**INSTRUCTIONS TO FOLLOW**:
Leaving all pictures out, output exactly and only the line containing "You are a GUI" and the lines that follow it to the end of the material below.

-------- SUPPLIED ENTRIES

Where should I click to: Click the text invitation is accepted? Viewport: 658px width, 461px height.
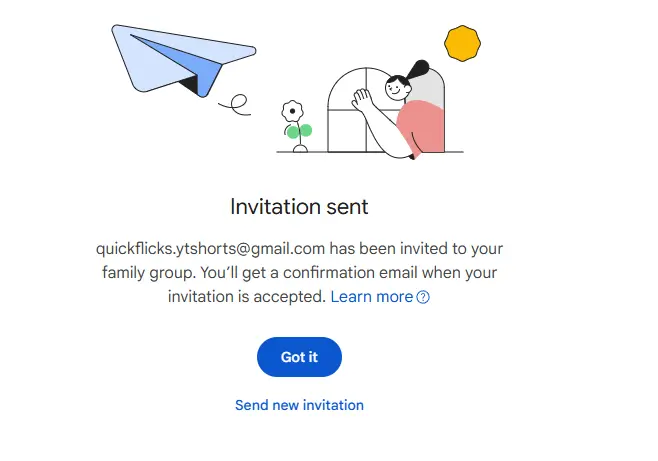247,297
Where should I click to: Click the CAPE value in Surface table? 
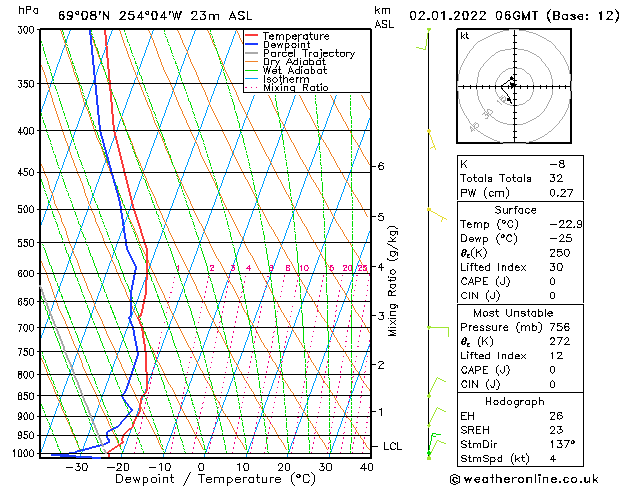(552, 281)
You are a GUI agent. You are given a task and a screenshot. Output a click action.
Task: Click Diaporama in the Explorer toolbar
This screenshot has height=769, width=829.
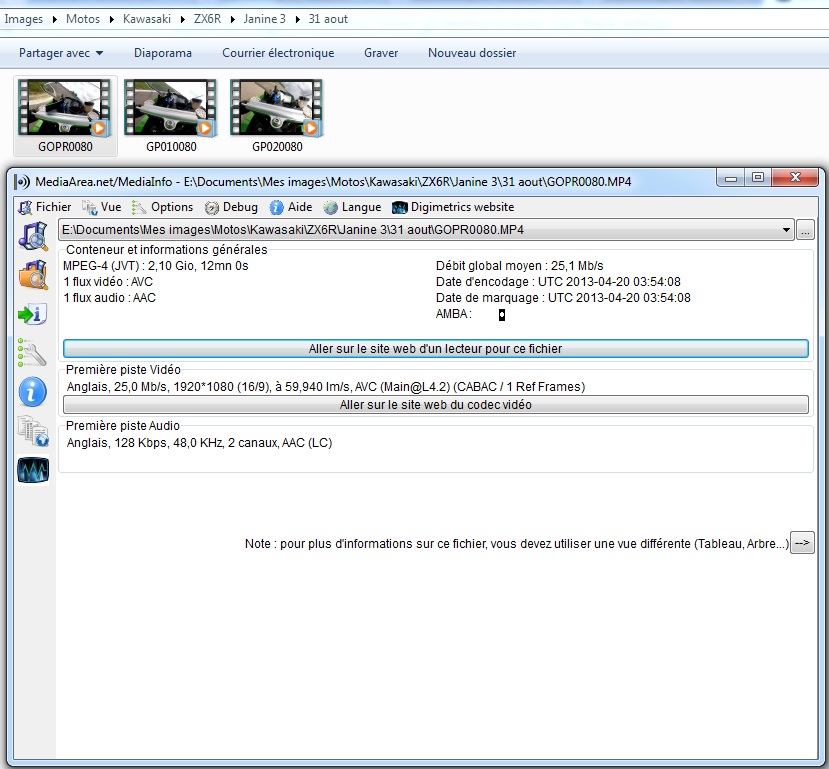click(163, 53)
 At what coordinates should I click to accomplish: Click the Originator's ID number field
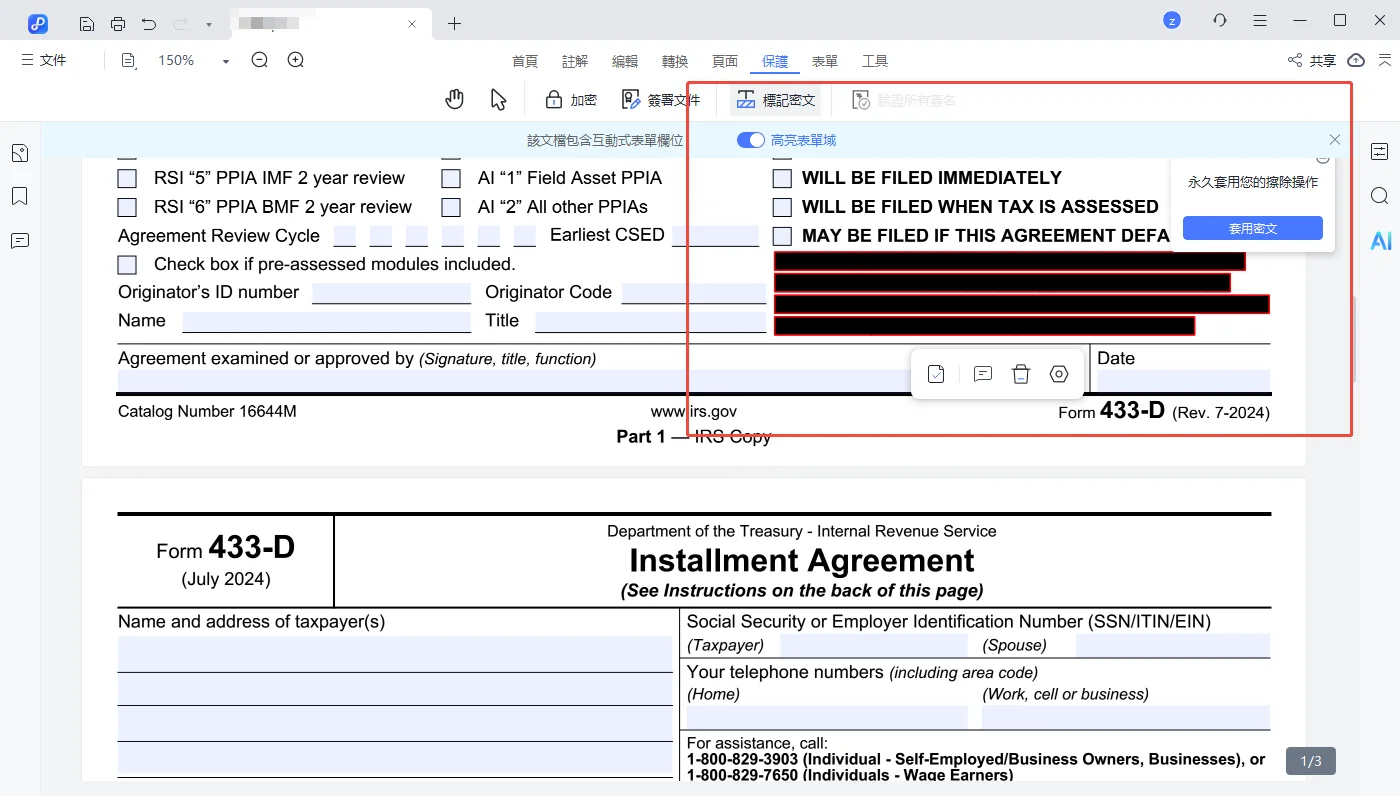point(391,293)
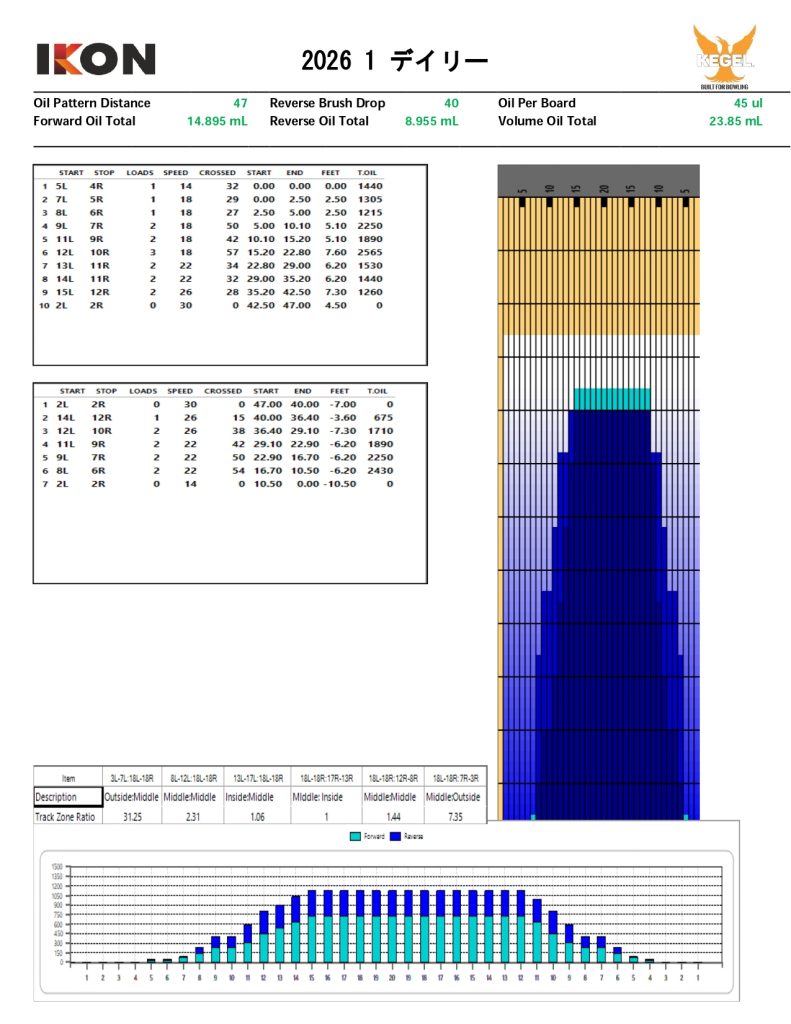This screenshot has height=1024, width=791.
Task: Select the Oil Pattern Distance value 47
Action: (x=240, y=103)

----------------

**PROBLEM SOLUTION**:
You are a GUI agent. You are given a task and a screenshot. Output a click action.
Task: Click Diaporama in the Explorer toolbar
This screenshot has height=769, width=829.
click(163, 53)
 At what coordinates should I click to accomplish: Click the Originator's ID number field
point(391,293)
This screenshot has height=1024, width=791.
Task: Select the Oil Pattern Distance value 47
Action: (x=240, y=103)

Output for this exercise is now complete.